## [Exercise goal]
When you reach the line that contains "The height and" below, transcribe it and each line after it word for word to the end of the records, omitting pictures.

[Opening Records to process section]

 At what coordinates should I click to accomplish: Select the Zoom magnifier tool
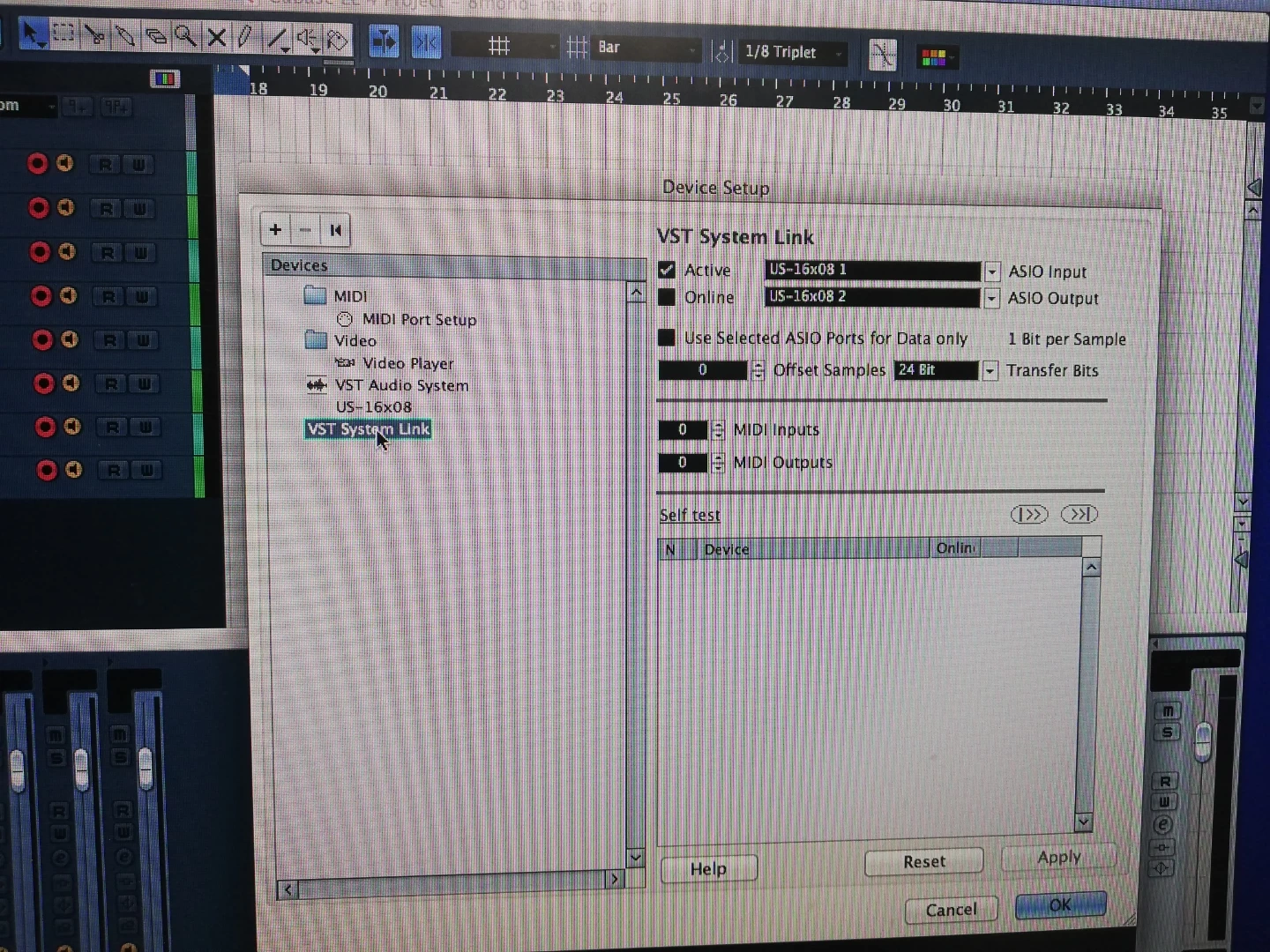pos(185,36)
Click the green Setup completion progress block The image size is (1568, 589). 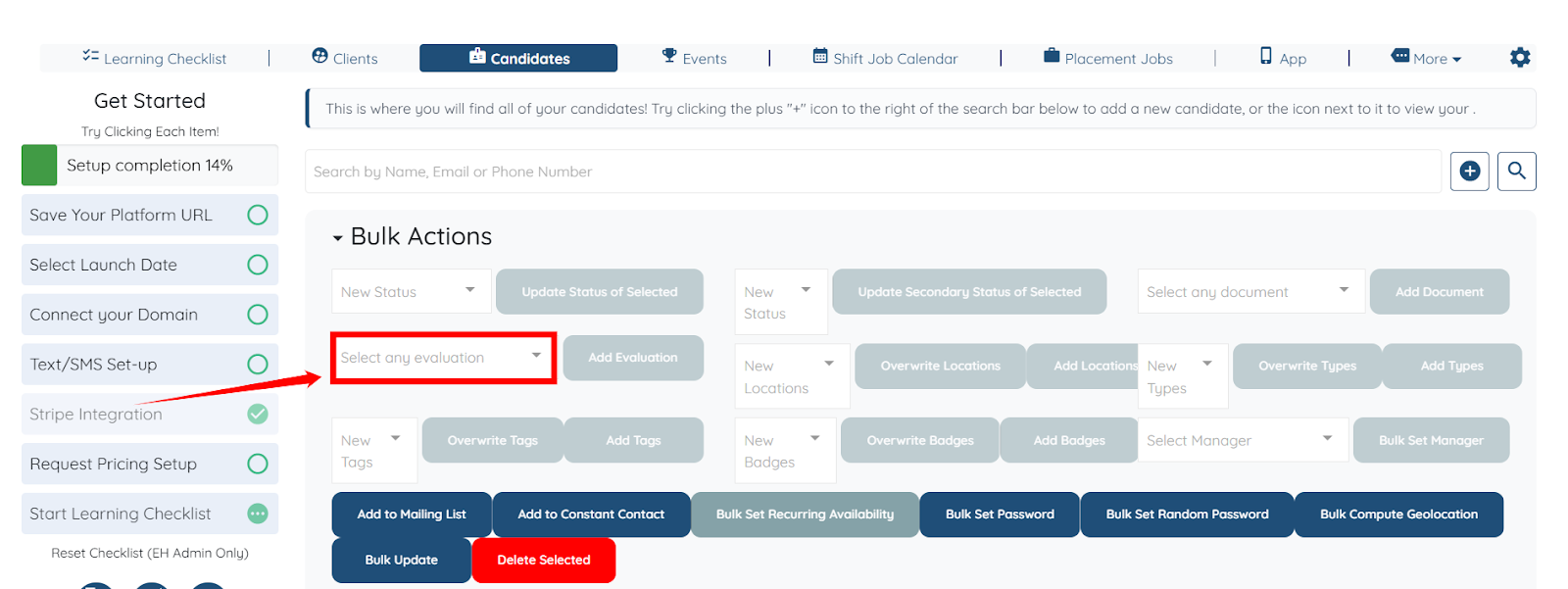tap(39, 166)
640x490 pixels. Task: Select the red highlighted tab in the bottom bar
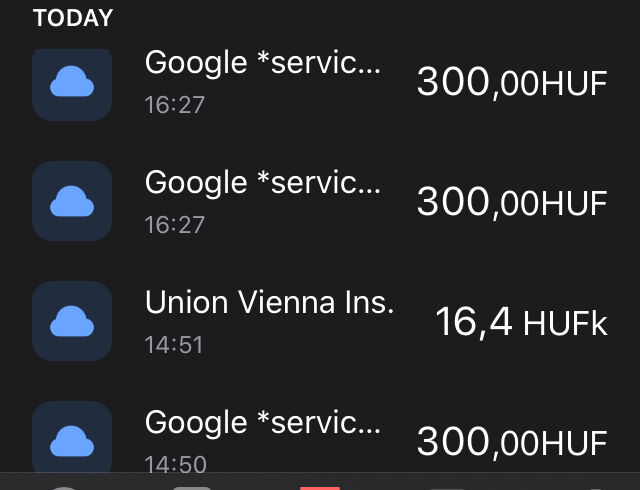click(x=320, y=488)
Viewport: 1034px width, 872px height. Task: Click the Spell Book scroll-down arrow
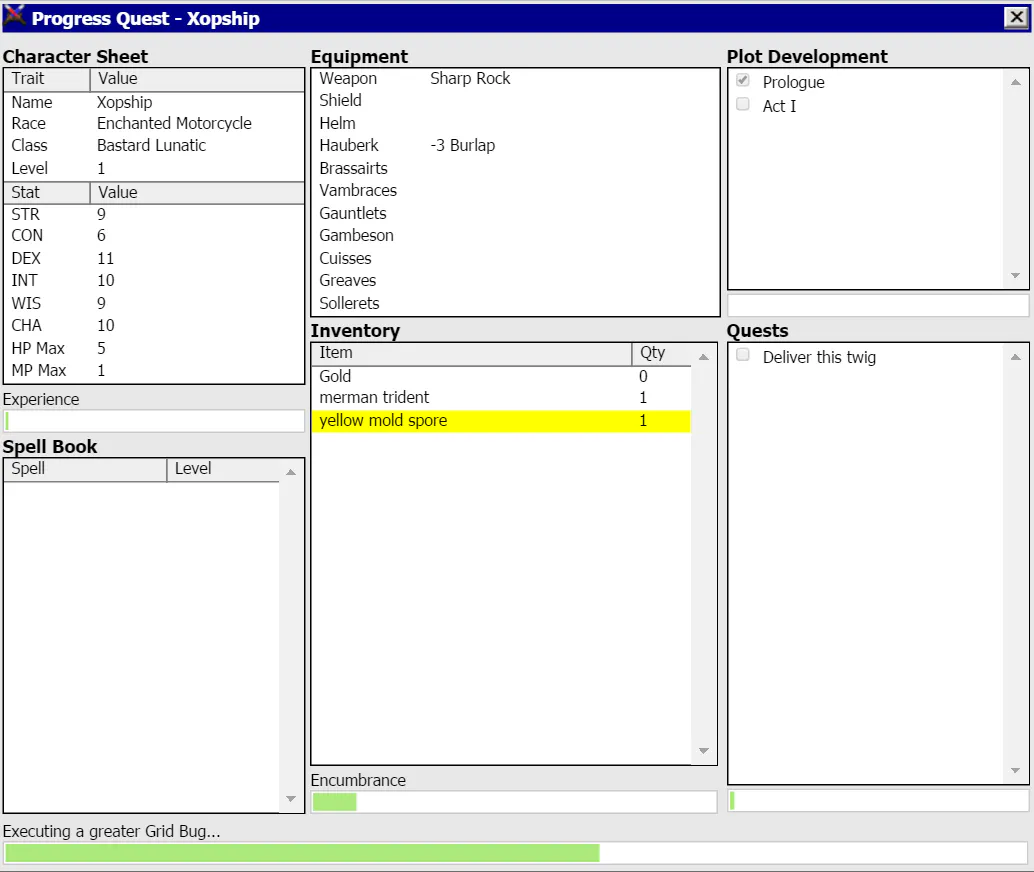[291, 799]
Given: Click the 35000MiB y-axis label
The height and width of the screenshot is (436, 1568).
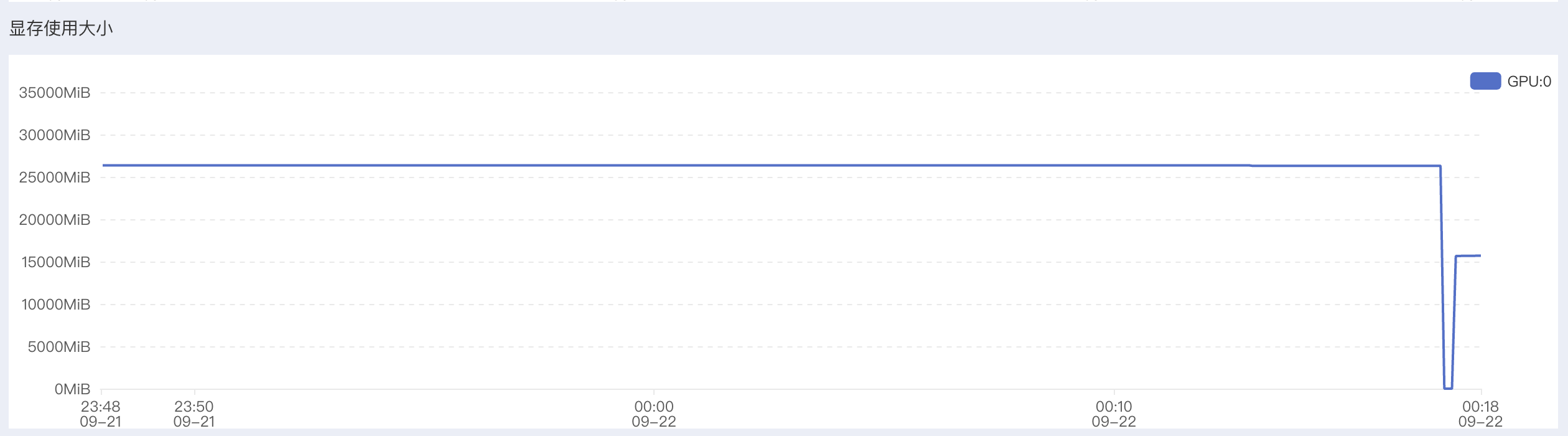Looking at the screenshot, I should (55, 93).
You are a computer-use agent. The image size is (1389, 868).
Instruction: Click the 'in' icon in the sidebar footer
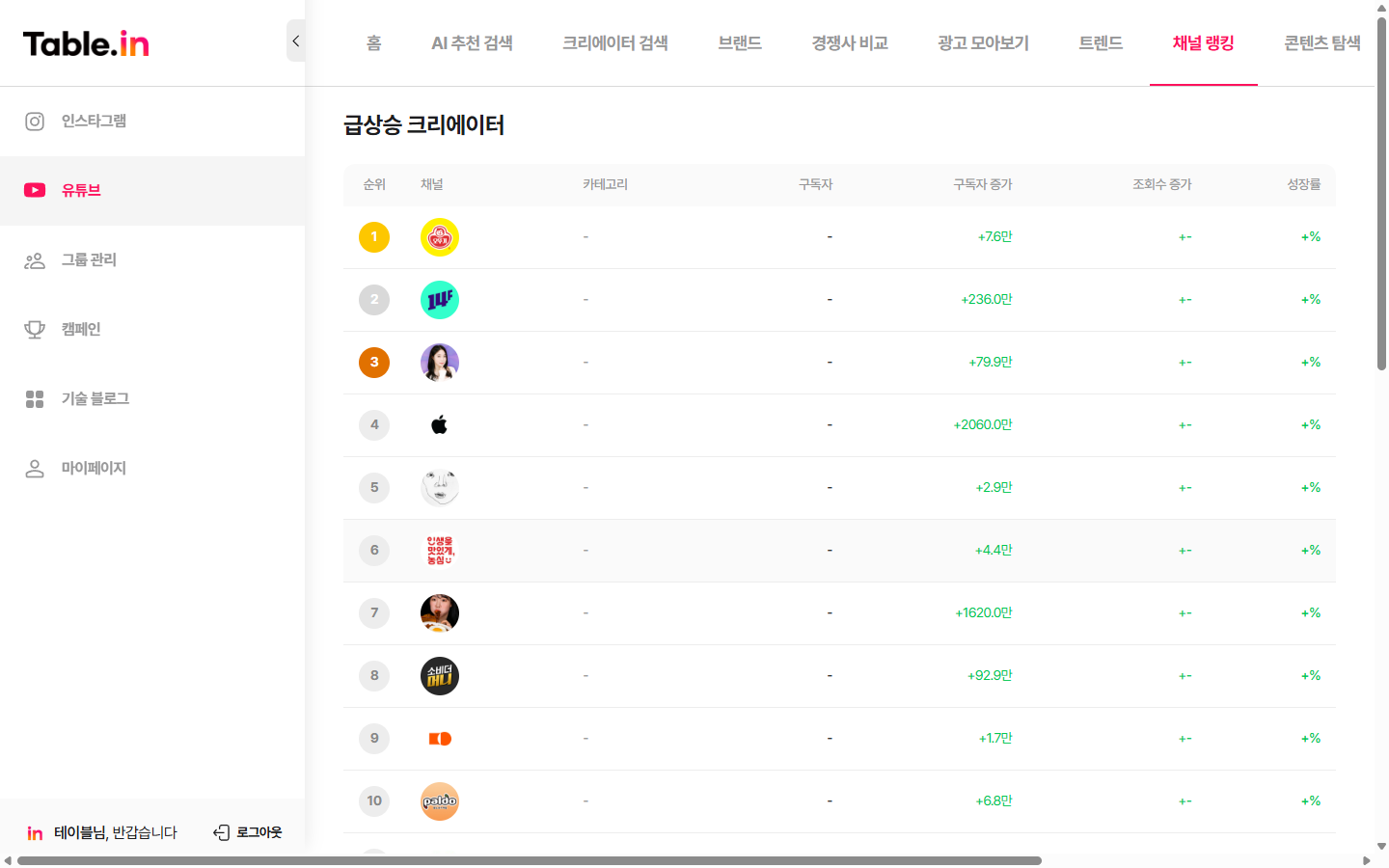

[Closing Records to process section]

## [Result]
The height and width of the screenshot is (436, 1568).
Looking at the screenshot, I should (55, 93).
You are a computer-use agent. The image size is (1389, 868).
Instruction: Click the 'in' icon in the sidebar footer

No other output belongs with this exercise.